新一代测序仪的飞速发展，使得测序成本大幅度下降，也使得甲基化组（methylome）的研究成为可能。近两年，多个研究小组利用高通量测序相结合，绘制出了多张甲基化图谱。

提到基于二代测序平台的全基因组研究，首先想到的必然是“金标准”BS-seq，即全基因组重亚硫酸盐测序（whole genome bisulfite sequencing）。该方法的实验原理是前期用Bisulfite处理，将基因组中未发生甲基化的C碱基转换成U，进行PCR扩增后变成T，与原本具 有甲基化修饰的C碱基区分开来，再结合高通量测序技术，特别适用于绘制单碱基分辨率的全基因组DNA甲基化图谱。但是相应的费用也是相当高的。为了能用较 低的成本得到全面的基因组甲基化状况，有两种性价比非常高的测序方法不得不提，那就是MeDIP-seq（甲基化DNA免疫共沉淀测序）和RRBS(简化 的表观亚硫酸氢盐测序技术（Reduced Representation Bisulfite Sequencing))。

MeDIP-seq是基于抗体富集原理进行测序的全基因组甲基化检测技术，采用甲基化DNA免疫共沉淀技术，通过5'-甲基胞嘧啶抗体特异性富集基因组上 发生甲基化的DNA片段，然后通过高通量测序可以在全基因组水平上进行高精度的CpG密集的高甲基化区域研究。该方法优点在于精度高，覆盖广，性价比高， 但是不足之处就是不能精确到单碱基分辨率，这能知道一段区域的甲基化程度。

而RRBS则是基于酶切原理。2005年Alexander Meissner等在Nucleic Acids Research首次提出该方法[4]，之后被许多研究人员采用[1,5]。该方法前期用MspI酶切，该酶的酶切位点为CCGG，从而将CpG位点富集出来，最终用较小的数据量得到包含最多CpG位点甲基化信息的单碱基精度的甲基化图谱。相应的技术路线如下图所示。

 

参考文献：

[1] Ziller MJ, Muller F, Liao J, et al. Genomic Distribution and Inter-Sample Variation of Non-CpG Methylation across Human Cell Types. PLoS Genet, 2011, 7(12): 1-15.

[2] Abigail Fraser,Corrie Macdonald-Wallis,Kate Tilling, et al. Cohort Profile: The Avon Longitudinal Study of Parents and Children: ALSPAC mothers cohort International Journal of Epidemiology 2012,1-14.
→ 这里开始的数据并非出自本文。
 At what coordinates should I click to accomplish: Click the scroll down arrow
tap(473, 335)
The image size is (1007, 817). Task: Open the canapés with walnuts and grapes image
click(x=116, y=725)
[3]LIAN Zhen-Qiang ; QI WANG ; LI Wen-Ping, et al. Screening of significantly hypermethylated genes in breast cancer using microarray-based methylated-CpG island recovery assay and identification of their expression levels. Int J Oncology. 2012,627-636.

[4]Alexander Meissner, Andreas Gnirke, George W. Bell, et al. Reduced representation bisulfite sequencingfor comparative high-resolution DNAmethylation analysis. Nucleic Acids Research. 2005,33(18):5868-5877.

[5] Zachary D. Smith, Hongcang Gu, Christoph Bock, et al. High-throughput bisulfite sequencing in mammalian genomes.Methods,2009,48(3): 226-232.